• [TASK TO COMPLETE]
Can you copy, word for word, every line from the one containing "You are a computer-use agent. Viewport: 800px" through the one containing "Action: coord(434,204)", both included, leaving out the pictures?

• [DATASET ENTRIES]
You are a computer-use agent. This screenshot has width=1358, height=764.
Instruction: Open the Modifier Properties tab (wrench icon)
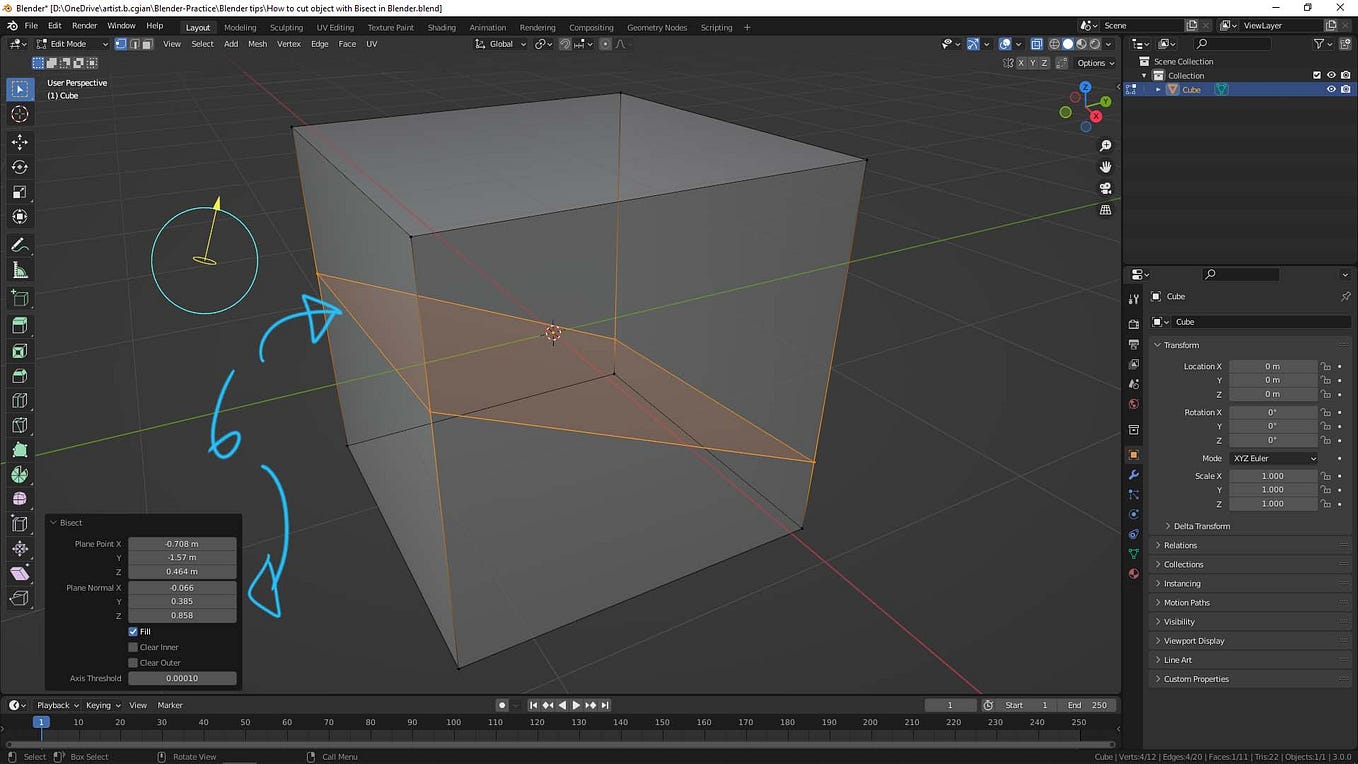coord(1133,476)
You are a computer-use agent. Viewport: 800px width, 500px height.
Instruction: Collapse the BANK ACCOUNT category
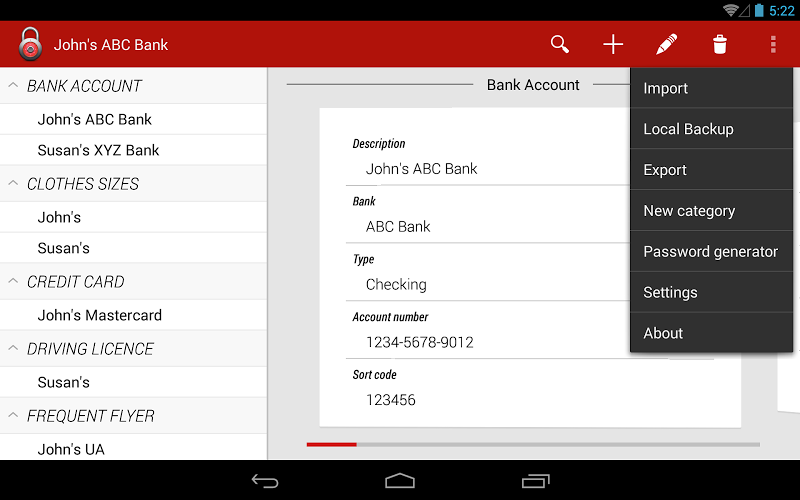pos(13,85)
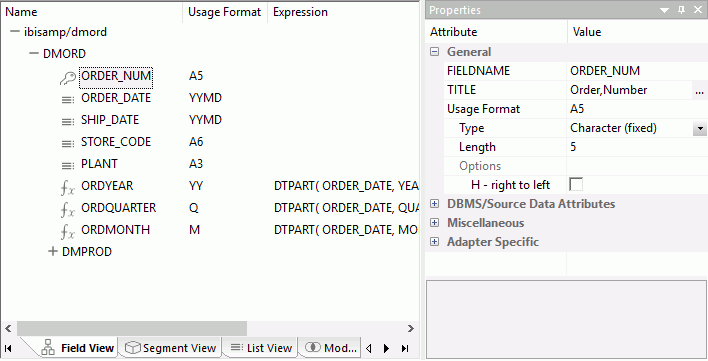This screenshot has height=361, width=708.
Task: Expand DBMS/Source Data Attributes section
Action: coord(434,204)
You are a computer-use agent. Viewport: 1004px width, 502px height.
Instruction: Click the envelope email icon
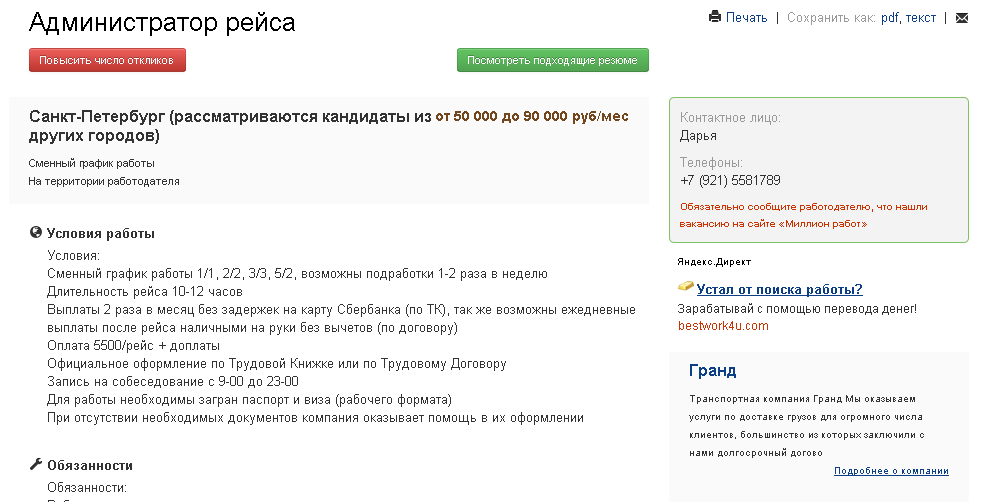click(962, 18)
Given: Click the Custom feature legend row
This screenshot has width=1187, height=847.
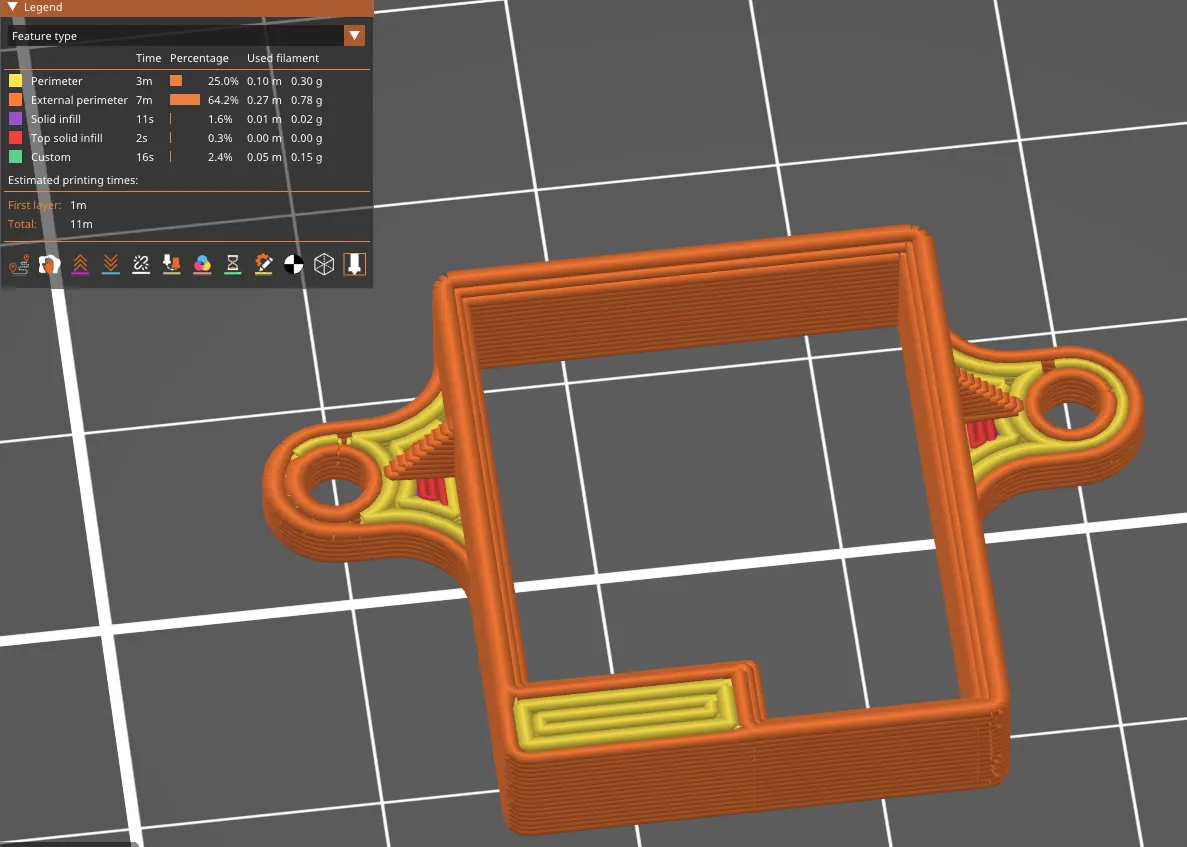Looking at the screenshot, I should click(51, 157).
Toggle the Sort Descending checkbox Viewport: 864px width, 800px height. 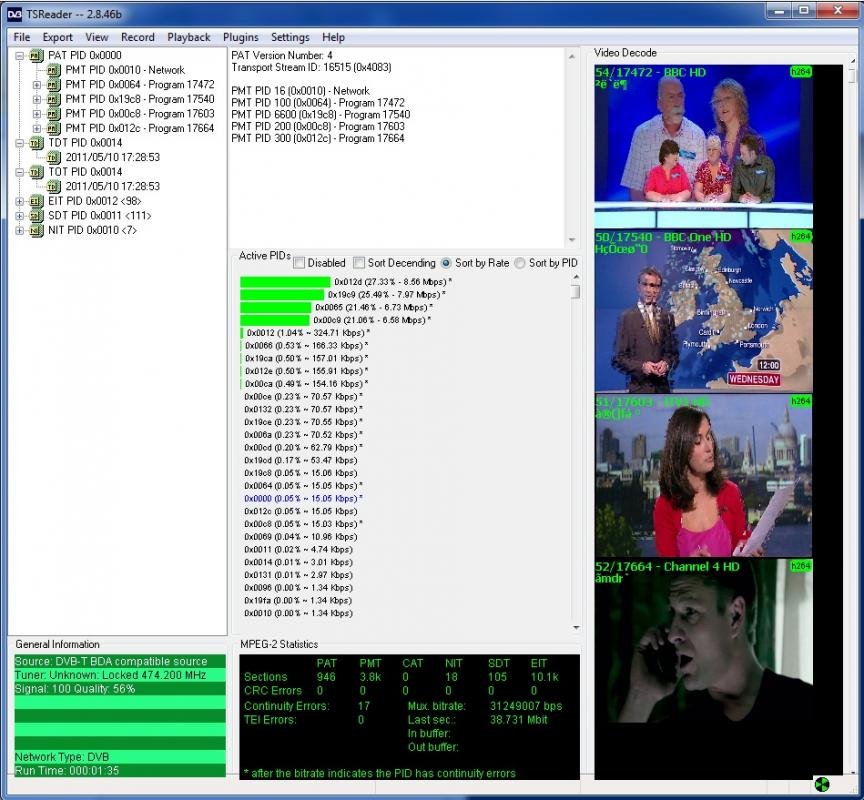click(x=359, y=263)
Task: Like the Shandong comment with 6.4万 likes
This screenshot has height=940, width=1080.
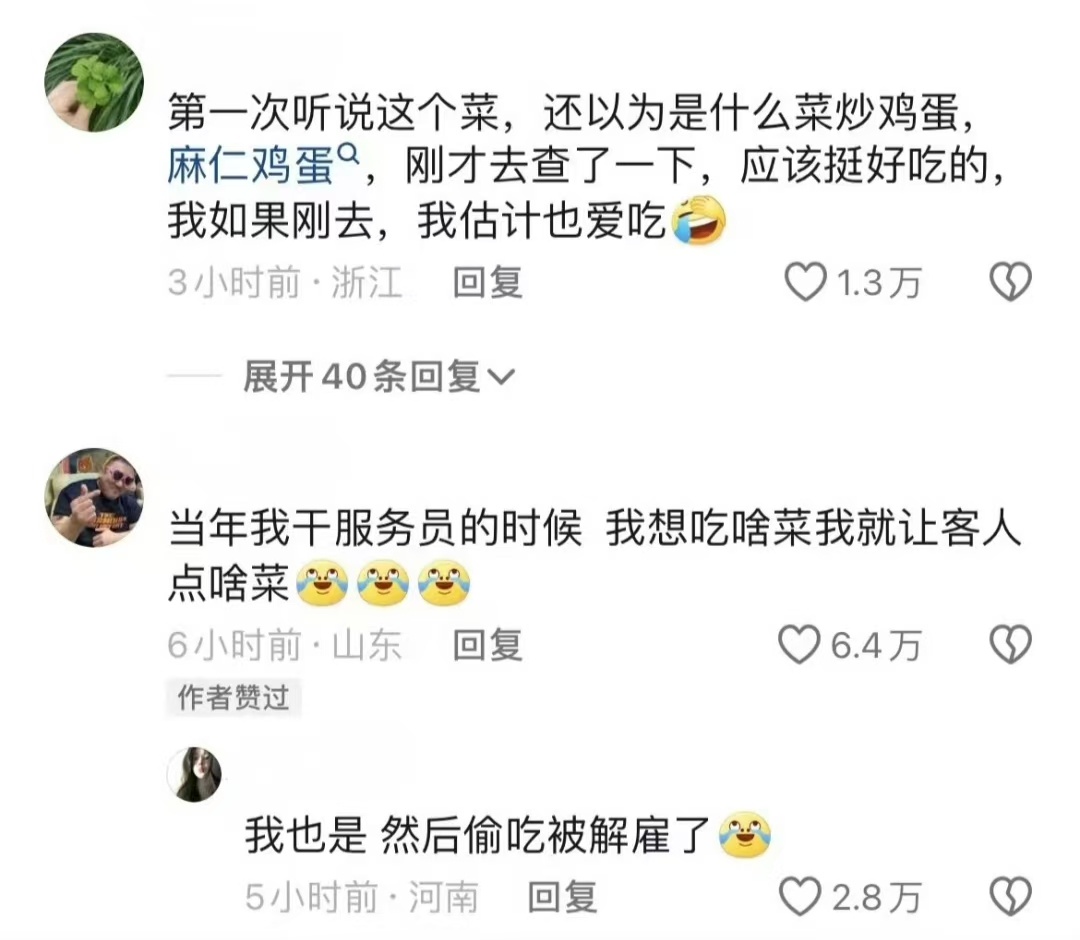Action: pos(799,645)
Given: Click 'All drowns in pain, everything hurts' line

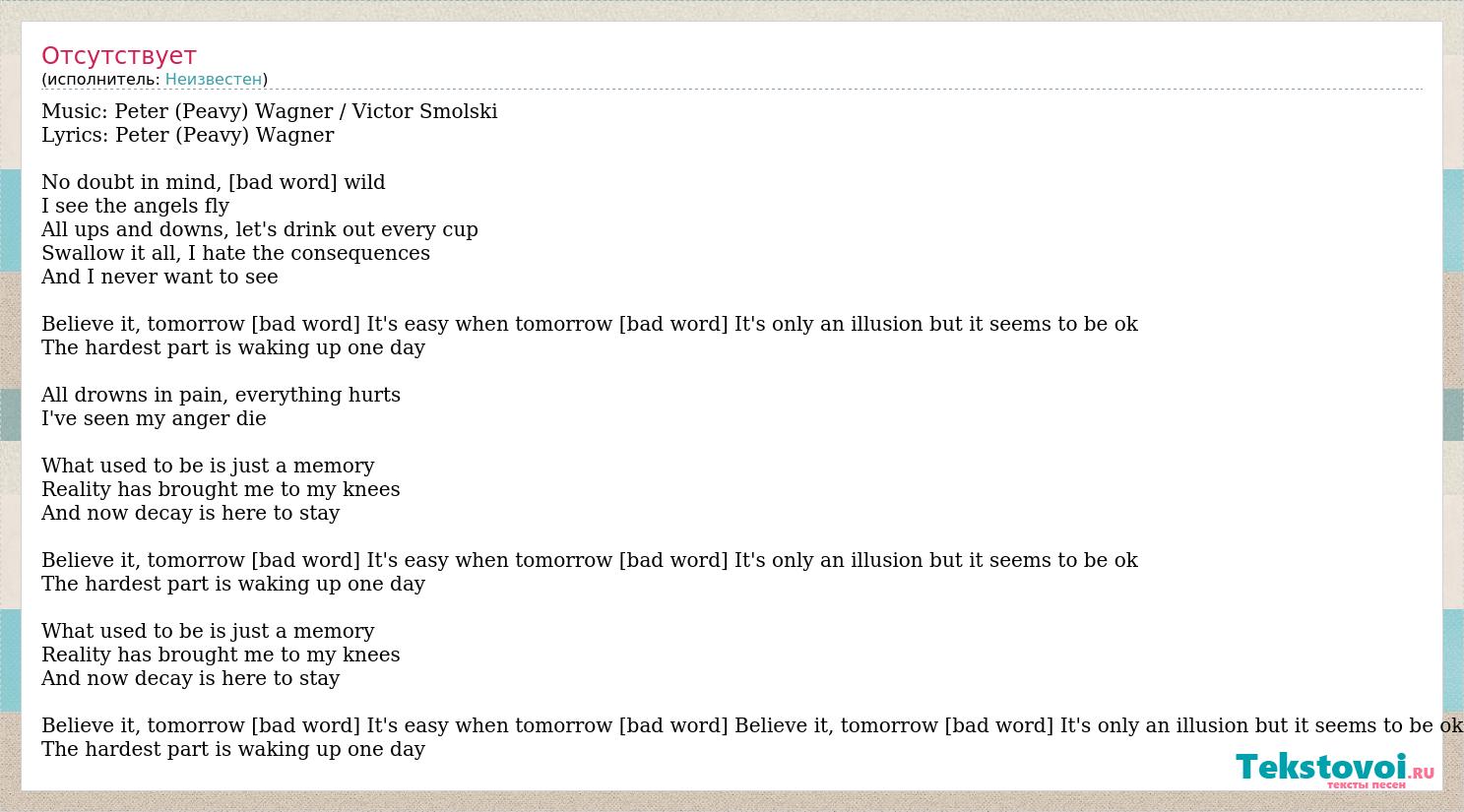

• [CORRECT RESULT]
You are a computer-use agent. Viewport: 800px width, 500px height.
Instruction: Collapse the BANK ACCOUNT category
pos(13,85)
This screenshot has height=361, width=708.
Task: Expand DBMS/Source Data Attributes section
Action: coord(434,204)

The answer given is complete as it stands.